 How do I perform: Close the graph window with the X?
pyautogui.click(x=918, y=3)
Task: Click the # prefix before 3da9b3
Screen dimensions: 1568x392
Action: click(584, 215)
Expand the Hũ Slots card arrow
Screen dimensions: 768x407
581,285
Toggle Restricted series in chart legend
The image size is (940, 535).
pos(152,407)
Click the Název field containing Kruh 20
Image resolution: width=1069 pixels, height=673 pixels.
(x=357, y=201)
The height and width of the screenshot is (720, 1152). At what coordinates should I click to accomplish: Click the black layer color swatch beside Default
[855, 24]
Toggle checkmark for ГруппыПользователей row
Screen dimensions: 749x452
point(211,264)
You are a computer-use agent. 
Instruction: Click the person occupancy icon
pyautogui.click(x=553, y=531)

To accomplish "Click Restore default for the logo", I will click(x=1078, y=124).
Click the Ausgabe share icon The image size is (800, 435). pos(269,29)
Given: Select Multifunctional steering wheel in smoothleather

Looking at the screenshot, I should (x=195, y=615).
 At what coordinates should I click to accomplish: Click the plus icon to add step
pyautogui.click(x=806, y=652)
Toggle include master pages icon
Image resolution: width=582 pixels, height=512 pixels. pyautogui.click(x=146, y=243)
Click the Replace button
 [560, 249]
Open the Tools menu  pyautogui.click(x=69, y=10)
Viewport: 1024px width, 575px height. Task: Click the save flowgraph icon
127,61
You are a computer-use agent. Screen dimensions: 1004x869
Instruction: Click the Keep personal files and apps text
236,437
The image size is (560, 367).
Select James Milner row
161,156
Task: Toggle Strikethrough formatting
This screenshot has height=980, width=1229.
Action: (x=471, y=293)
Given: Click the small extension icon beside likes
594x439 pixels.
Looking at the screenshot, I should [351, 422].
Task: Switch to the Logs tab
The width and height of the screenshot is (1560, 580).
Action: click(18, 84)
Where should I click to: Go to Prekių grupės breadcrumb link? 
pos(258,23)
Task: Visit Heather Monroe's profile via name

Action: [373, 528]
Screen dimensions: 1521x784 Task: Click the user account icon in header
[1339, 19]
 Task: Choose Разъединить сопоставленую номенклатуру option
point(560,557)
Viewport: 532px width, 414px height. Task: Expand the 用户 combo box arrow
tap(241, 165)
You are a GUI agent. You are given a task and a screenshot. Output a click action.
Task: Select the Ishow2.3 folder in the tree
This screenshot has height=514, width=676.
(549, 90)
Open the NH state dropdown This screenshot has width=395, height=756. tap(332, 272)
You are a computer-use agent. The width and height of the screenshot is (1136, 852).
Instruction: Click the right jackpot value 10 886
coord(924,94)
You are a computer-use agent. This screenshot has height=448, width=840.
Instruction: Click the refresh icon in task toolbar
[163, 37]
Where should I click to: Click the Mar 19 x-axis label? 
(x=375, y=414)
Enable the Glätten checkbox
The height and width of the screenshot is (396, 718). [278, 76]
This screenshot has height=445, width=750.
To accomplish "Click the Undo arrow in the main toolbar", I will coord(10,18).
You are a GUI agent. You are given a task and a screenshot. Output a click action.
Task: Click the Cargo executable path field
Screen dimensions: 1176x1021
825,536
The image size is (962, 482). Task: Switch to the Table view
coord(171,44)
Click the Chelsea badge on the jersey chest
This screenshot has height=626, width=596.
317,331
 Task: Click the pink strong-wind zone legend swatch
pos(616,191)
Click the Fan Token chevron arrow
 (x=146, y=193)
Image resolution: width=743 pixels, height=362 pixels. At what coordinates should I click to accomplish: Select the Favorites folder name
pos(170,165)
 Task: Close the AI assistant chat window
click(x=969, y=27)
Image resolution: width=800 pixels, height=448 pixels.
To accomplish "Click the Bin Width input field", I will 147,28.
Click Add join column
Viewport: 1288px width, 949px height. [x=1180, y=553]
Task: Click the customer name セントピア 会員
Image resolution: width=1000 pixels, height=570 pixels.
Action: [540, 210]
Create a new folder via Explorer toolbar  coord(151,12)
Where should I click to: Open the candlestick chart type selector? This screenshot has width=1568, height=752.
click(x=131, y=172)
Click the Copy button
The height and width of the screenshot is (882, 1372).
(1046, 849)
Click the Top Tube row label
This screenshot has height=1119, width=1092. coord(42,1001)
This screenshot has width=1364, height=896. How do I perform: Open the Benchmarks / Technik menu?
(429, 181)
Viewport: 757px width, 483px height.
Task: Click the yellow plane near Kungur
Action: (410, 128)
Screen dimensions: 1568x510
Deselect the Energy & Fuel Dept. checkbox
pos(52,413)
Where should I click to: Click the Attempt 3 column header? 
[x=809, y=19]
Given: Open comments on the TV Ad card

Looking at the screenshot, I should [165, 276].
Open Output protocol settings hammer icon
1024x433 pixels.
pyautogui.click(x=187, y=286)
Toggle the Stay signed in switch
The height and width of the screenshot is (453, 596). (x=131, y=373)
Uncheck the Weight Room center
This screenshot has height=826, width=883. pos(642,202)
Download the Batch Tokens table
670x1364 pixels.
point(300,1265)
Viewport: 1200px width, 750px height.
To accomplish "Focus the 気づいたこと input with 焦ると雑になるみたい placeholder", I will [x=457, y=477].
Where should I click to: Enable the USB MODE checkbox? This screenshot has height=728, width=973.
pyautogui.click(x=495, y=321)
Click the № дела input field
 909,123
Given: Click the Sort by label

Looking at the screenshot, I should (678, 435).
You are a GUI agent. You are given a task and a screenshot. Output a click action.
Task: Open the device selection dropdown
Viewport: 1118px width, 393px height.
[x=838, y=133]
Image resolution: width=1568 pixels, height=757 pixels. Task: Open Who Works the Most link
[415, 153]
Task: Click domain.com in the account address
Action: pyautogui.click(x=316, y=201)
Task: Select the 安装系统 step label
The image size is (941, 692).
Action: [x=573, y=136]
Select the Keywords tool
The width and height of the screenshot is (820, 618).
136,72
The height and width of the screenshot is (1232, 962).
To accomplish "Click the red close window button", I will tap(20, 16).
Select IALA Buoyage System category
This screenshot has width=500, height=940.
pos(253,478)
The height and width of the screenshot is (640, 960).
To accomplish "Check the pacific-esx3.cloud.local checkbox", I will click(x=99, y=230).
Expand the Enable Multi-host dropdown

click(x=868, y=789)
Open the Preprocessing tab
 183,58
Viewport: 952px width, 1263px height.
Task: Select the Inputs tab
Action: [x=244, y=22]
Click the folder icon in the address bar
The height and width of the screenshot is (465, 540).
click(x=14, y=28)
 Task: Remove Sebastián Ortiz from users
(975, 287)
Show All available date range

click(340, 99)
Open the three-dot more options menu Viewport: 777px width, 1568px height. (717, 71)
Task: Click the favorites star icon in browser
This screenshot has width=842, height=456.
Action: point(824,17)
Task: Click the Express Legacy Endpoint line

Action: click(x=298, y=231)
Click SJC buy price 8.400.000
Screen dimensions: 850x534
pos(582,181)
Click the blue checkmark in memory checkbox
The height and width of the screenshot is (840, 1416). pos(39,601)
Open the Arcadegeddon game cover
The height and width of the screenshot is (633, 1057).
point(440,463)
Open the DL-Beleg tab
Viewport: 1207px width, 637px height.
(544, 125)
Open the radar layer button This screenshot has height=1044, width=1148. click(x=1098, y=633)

• • •

WHAT IS NEEDED: I would like you to report every line in the listing above that contains "computer".

SOLUTION TO THE PROBLEM:
You are a computer-use agent. 
You are a computer-use agent. Screen dimensions: 1004x869
You are a computer-use agent. The width and height of the screenshot is (1136, 852).
You are a computer-use agent. This screenshot has height=448, width=840.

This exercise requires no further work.